Investment consultants face major challenge on climate change advice.


This blog is about  Carbon Tracker’s  Loading the Dice against pensions which you can download here

This report is a call to action for investment professionals to look at the compelling evidence we see inthe climate science literature, and to implement investment strategies, particularly a rapid wind down of the fossil fuel system, based on a ‘no regrets’ precautionary approach.

Behaving cautiously now and acting to avoid a 1.5°C increase (let alone the 4°C outcome featured in this report) will enable future generations to secure the prosperity and quality of life that comes from a healthy planet.

It’s also about Lou Davey’s comments made on her  VFM Podcast in which she says

“From a personal viewpoint, if I was a trustee and I was presented with [an extreme warming scenario] … and was told it would not have very much impact on economic scenarios… I
would say, ‘really?’ and I would want to make sure I was given in-depth explanation of how that assessment had been made.”

○ ○ ○ ○

| Tasks for this exercise |
A. List every proper name the climate advice blog mentions, covering people, organizations, publications, and podcasts.
B. In the climate advice blog, what approach does the report say investment strategies should be based on?
C. Carry the blog on investment consultants and climate change advice forward from its last sentence.
The records play no role here.

[Rows showing where targets appear]

○ ○ ○ ○

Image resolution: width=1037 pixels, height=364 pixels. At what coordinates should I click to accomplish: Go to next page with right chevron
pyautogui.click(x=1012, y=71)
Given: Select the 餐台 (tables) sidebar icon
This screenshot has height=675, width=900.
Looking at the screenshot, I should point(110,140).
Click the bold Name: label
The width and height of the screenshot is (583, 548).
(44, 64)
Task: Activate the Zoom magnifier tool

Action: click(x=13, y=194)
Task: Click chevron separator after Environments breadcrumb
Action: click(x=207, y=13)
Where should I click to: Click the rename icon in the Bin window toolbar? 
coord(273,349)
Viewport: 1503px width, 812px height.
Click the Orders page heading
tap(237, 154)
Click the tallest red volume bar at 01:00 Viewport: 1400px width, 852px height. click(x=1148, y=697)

○ ○ ○ ○

| Responses per task |
A. Carbon Tracker; Loading the Dice against pensions; Lou Davey; VFM Podcast

B. A "no regrets" precautionary approach.

C.
This and other comments have been reported by Michael Hurley in Environmental Finance – you can read that report here



Make no mistake, the Carbon Tracker report is a direct challenge on the accuracy and  integrity of investment consultants

  • Investment consultants to pension funds have relied upon peer-reviewed economic research to provide advice to pension funds on the damages to pensions that will be caused by global warming.

  • Following the advice of investment consultants, pension funds have informed their members that global warming of 2-4.3°C will have only a minimal impact upon their portfolios.

  • The economics papers informing the models used by investment consultants are at odds with the scientific literature on the impact of these levels of warming.

Economic and scientific models do not come to the same conclusions and the idea that what’s good for the planet does not align – in the short term – with what’s good for the pocket.

Now pension trustees  have to ask themselves a tough question on fiduciary duty. Are DB sponsors, prepared to pay a premium and not grab low hanging economic fruit in favor of assets delivering long-term value? Are pensioners prepared to give up a claim on a portion of the surplus so that investment strategies can incorporate a lower discount rate – reflecting an assumption of a lower immediate return?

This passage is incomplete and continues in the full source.